Selten hat der Titel ein Buch so gut beschrieben: „Ihr habt keinen Plan“. „Ihr“, das sind Erwachsene. Politiker, Firmenchefs, aber auch Eltern. Alle, die sich wenig bis gar nicht um die Zukunft Jugendlicher sorgen. Die Autoren nennen sie die Generation „not gonna happen“, weil sie ihnen schon auf viel zu viele Forderungen „not gonna happen“, „Das wird nicht passieren“ geantwortet hat. Selbst jedoch scheint diese Generation keinen wirklichen Plan zu haben.
Zweiter Teil des Titels: „Darum machen wir einen“. „Wir“, das sind die Autoren des Jugendrats der Generationenstiftung. Stellvertretend für alle Jugendlichen, die sich um ihre Zukunft sorgen.

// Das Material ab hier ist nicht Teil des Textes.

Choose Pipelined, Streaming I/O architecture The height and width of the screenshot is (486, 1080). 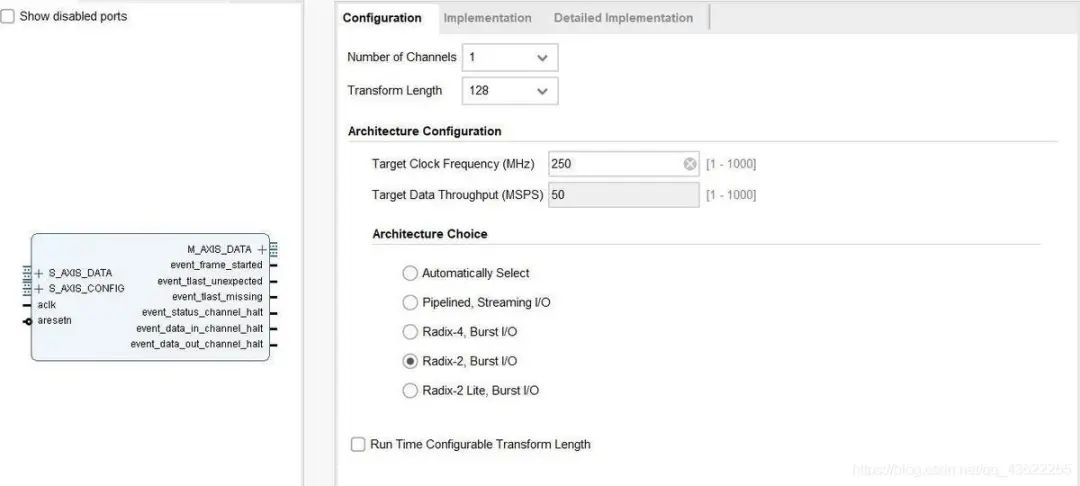pyautogui.click(x=410, y=302)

Der Plan hat zehn Teile mit 100 Forderungen.
Diese beginnen bei einem deutschen Kohleausstieg bis 2025 und einem Tempolimit auf Autobahnen, gehen über ein Verbot von Pestiziden und die Einführung eines europäischen Mindestlohns bis zum Ende deutscher Waffenexporte und einer Reformierung der Vereinten Nationen zum Weltparlament. Die Forderungen begründen die Autoren genau. Sie zeigen, wie sich dadurch Probleme lösen lassen. Ein echter Plan eben.